**Task to carry out:**
What follows is a listing to be repeated in full and without alteration.

- - - -

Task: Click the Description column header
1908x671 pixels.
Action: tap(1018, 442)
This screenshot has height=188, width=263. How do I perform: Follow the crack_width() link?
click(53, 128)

- - - -

**Reply:**
Task: Click the Description column header
1908x671 pixels.
Action: tap(1018, 442)
This screenshot has height=188, width=263. How do I perform: Follow the crack_width() link?
click(53, 128)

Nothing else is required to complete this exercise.